Retinal dysfunction characterizes subtypes of dominant optic atrophy

PurposeTo assess preganglionic retinal function using multifocal electroretinogram (mfERG) in patients affected by dominant optic atrophy (DOA) stratified by OPA1 gene mutation. MethodsMultifocal electroretinogram (mfERG) was recorded in 18 DOA patients (DOA group, 35 eyes) and 25 age-matched healthy subjects (control group, 25 eyes). Patients were stratified in two groups based on gene mutation: missense mutation (DOA-M group, 11 eyes) and mutation causing haploinsufficiency (DOA-H group, 24 eyes).

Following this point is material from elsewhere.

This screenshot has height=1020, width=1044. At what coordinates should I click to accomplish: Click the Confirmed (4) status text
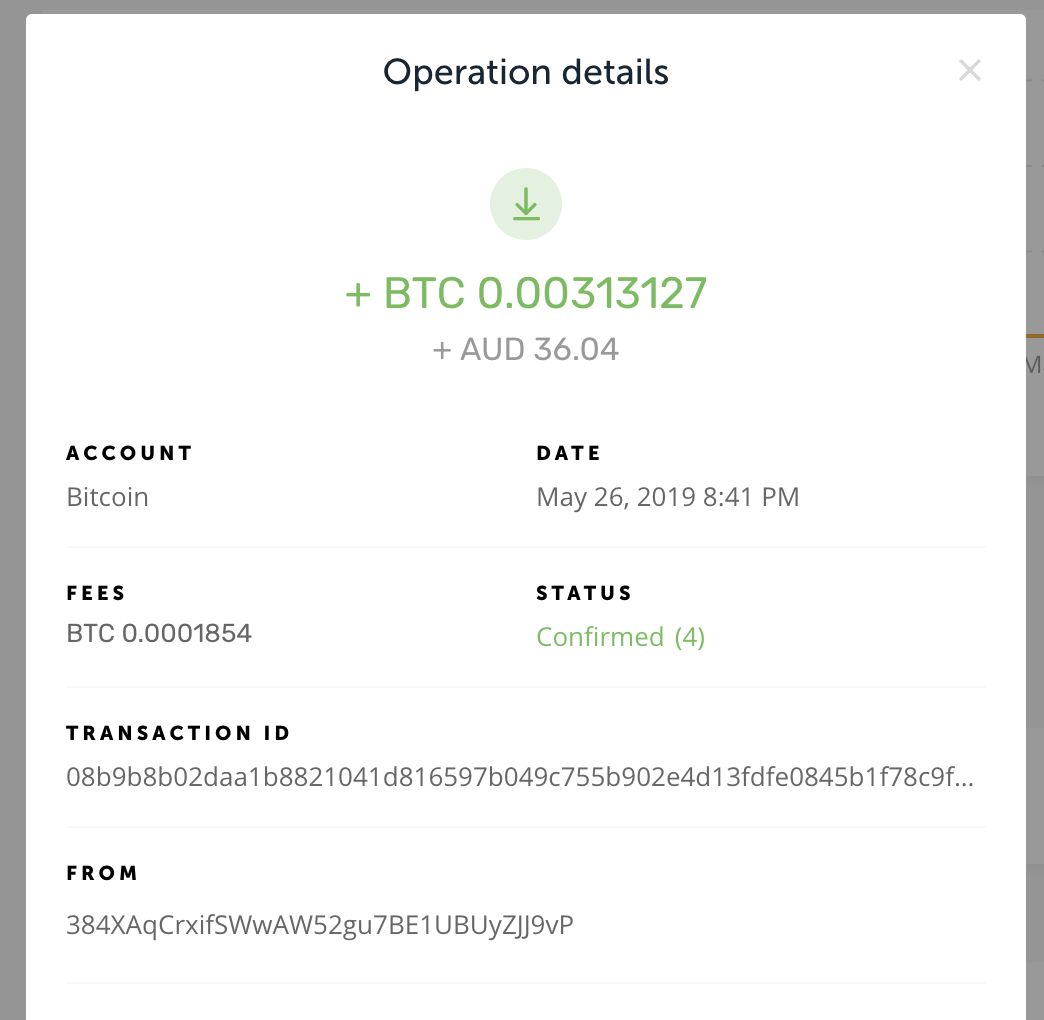click(x=621, y=637)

The mfERG N1-P1 response amplitude density (RAD) has been evaluated in five annular retinal areas with different eccentricity from the fovea (ring 1: 0-5 degrees, R1; ring 2: 5-10 degrees, R2; ring 3: 10-15 degrees, R3; ring 4: 15-20 degrees, R4; and ring 5: 20-25 degrees, R5) and in eight sectors on the basis of the retinal topography: temporal-superior (TS), temporal-inferior (TI), nasal-superior (NS) and nasal-inferior (NI), temporal (T), superior (S), nasal (N) and inferior (I). ResultsCompared to controls, DOA group revealed a significant reduction in N1-P1 RADs values in R1-R4 rings and in TI, NS and N sectors [analysis of variance (ANOVA), p<0.01). DOA-M group showed a significant reduction in N1-P1 RADs values in R1-R5 rings and in TI, NS, NI, T, N and I sectors (p<0.01). Dominant optic atrophy-H (DOA-H) group displayed only a significant (p<0.01) reduction in N1-P1 RADs values, exclusively in R1 and in the NS sector. ConclusionPreganglionic retinal impairment occurs in DOA with a clear genotype to retinal dysfunction association. Missense mutations are characterized by a far more severe functional impairment.